Despite the political pragmatists or cynical policy wonks or legislators who have tried to shut single payer out of the healthcare reform debate, the movement itself has taken on a life of its own.

“We’re not going away — and our ranks are building,” said Rose Ann DeMoro, executive director of the California Nurses Association/National Nurses Organizing Committee, principal sponsor of the bill, said at the press conference.  

Among the many others represented were the California School Employees Association, One Care Now (a coalition of many other community and senior groups), Los Angeles Unified School District, California Physicians Alliance, medical students, and about a dozen other legislators.

“What we are doing here will influence and impact the debate nationally,” Leno pointed out, adding that it just might be passed in California — or any number of other states — first.

And he used a national example, the banking meltdown, to emphasize part of the argument for the single payer. “In health care, it is the industry who decides who they will insure and who takes the profit, and we the public who take all the risk. Just as in the banking system, the private banks took the profits, and now we the public are taking the risk.

Anticipating the expected opposition of Schwarzenegger again, Leno noted, “we intend to keep the debate alive through the facts” of the bill, place it on the governor’s desk again, said Leno, and, if needed, “work hard to elect a governor in 2010 who will sign our bill.”

SB 810 is an successor to SB 840, the single payer valiantly carried for years by now retired State Sen. Sheila Kuehl.  From both a health care policy and economic perspective the bill is more critical than ever.

As if any more reminders were needed, one came with a Gallup-Healthways Well-Being Index survey reported today in USA Today which found that 21 percent of Americans have difficulty paying for needed medical care or medications, with great disparities based on race and class. And the numbers facing that financial stress grew rapidly in 2008. http://www.usatoday.com/news/h…

Single payer remains the most cost-effective, comprehensive way to fix the broken system.

Cost effective by removing the bloated private insurers with their high administrative costs and financial incentives to continually raise premiums, co-pays, deductibles, and other fees that are the primary cause of rising costs.

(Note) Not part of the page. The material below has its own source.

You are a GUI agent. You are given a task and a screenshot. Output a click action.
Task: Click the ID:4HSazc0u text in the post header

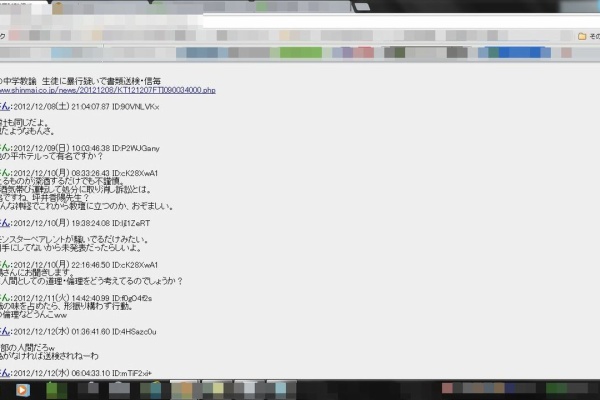tap(135, 331)
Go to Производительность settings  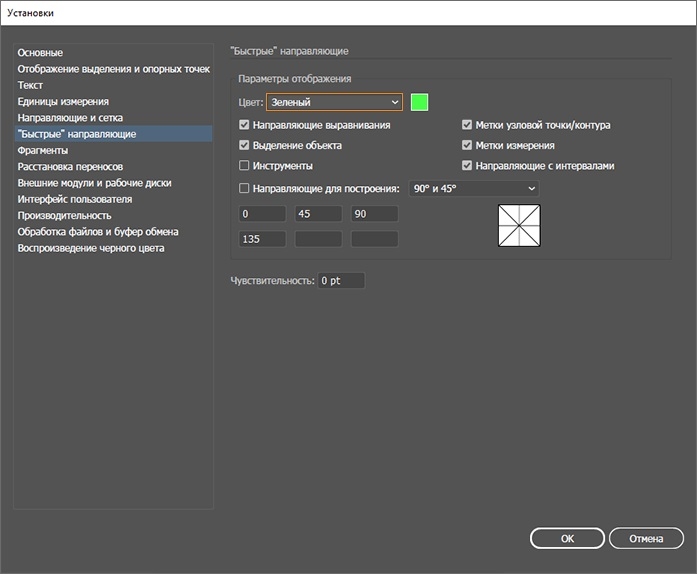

Comprehensive in guaranteeing choice of provider, all you lose is your claims adjustor and utilization review team blocking care recommended by your doctor.

And, as a CNA/NNOC study has demonstrated, DeMoro added,  single payer “not only saves lives and people’s health, it is also an economic stimulus.”

Nationally, the study found, implementation of a single payer system would create 2.6 million new jobs, infuse $317 billion in new business and public revenues, and inject another $100 billion in wages into the U.S. economy. The jobs, through increased spending on health care delivery, ripple through the economy, creating employment in retail, manufacturing, and other sectors in addition to healthcare. But in healthcare alone, DeMoro noted, the impact would be especially great in California where an estimated 15 percent of the new jobs would be generated. http://www.calnurses.org/resea…

A large part of the task of the coalition, several emphasized, is public education. The campaign has begun.